Вдруг в зоопарке раздался вой.
– Волк? – остановилась Вика.
– Вернёмся к нашим козам! Или к нашим баранам! Вернемся к трем украденным козам. Так говорил адвокат Марк Валерий Марциал в I веке.
– Бабушка, зачем так далеко телепортироваться, в I век?
– «Фарс об адвокате Пьере Патлене», это о том, как во Франции пастух и суконщик пришли в суд. Древняя история, а всё время повторяется.
Сестра спрятала смартфон в сумочку.
– Пошли! – тянула она за руку Егора. – Или я толкну тебя к волку.
– Ты! Меня! Толкни, поп-л-лобуй! Я не т-л-лус. Я буду делать, что я хочу!
– А хотелка не сломается?
Бабушка грубости не любила:
– Где и кто так говорит?
– Вовочка.
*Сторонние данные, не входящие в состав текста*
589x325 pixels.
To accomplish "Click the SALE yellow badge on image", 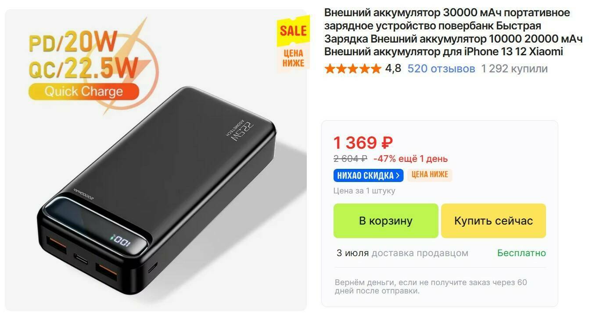I will pos(293,31).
С нашего двора.
– Лев собрал всех зверей на поляне в Африке, – бабушка перебивала грубости детей, рассказывая что-нибудь весёлое или интересное, – и говорит лев: «Пора обедать. Съедим труса». Заяц прыгнул в кусты и кричит: «Лису в обиду не дам!»
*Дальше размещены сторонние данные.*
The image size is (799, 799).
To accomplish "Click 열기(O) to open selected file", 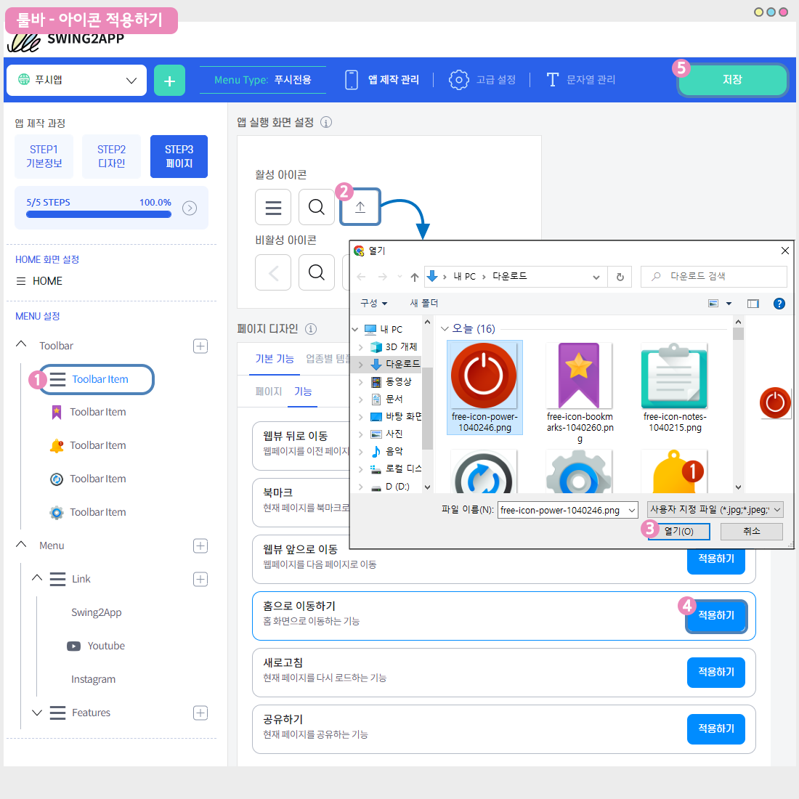I will pyautogui.click(x=678, y=531).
Егор обиделся, он уже слышал этот анекдот, первый раз он смеялся, а теперь почему-то было обидно, как будто про него.
– Дети, не ссорьтесь, а то вы меня доведёте до белого каления.
– До чего? До белого камня? – Егорка пожал плечами. – Хол-л-ошо, пошли туда, к камню.
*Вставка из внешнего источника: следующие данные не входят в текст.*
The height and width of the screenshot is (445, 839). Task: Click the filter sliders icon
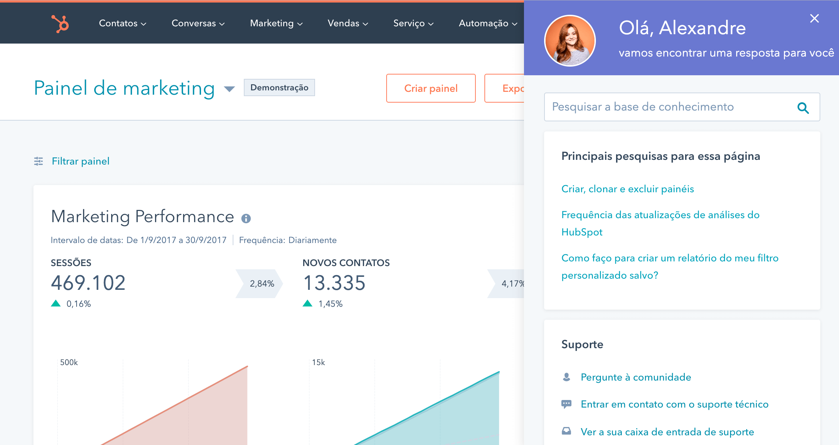[x=38, y=161]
Вдруг опять раздался дикий вой.
– Волк? – переглянулись дети.
– Волк.
Пошли гуськом: Вика старшая, за ней Оля и в хвосте Егор.
– Когда плавили металл, говорили: «Я сталь варю», – бабушка рассказывала о своём детстве. – Сталь плавили в сталелитейном цехе. Сначала металл становился красным, потом желтым. И когда он становился белым, то начинал плавиться и постепенно превращался в жидкость. Потеря контроля человека над своими эмоциями – доведение его до белого каления – это плохой результат.
– Вот как Вика доводит меня до белого каления!
– Не раскаляйся, ты не металл. Бабушке расскажу, что у тебя, – шепнула она брату.
– Не расскажешь.
– Заговорщики вы или сплетники? Не умничайте, и у стен есть уши.
– Где?
– «Итак, стена, и у тебя есть уши» писал Лопе де Вега в «Валесианской вдове». В стены вставляли трубы: подслушивать. «Нет уж, я лучше помолчу, а то ведь и у стен бывают уши». Мы же смотрели «Дон Кихота».
– Бабушка, я есть хочу, – Егорка потянул бабушку за руку.
– Что, сосёт под ложечкой?
– Я игнорирую голод! – важно сказала Вика. – Мне надо худеть.
– Гипоталамус выдаёт гормон голода – грелин. Его выбрасывает желудок в кровь. Но мы можем управлять своими гормонами голода. Потерпи.
– Гиппопотам? – Егорка громко засмеялся. – Всё больше у меня этого грелина.
Бабушка повела внуков в детское кафе.
– Зачем ты солишь ананас? – Оля спросила Вику.
– Будет слаще, – загадочно сказала Вика. – Не было ни банана, да вдруг – ананас!
– Слаще будет от соли? – удивился и Егорка.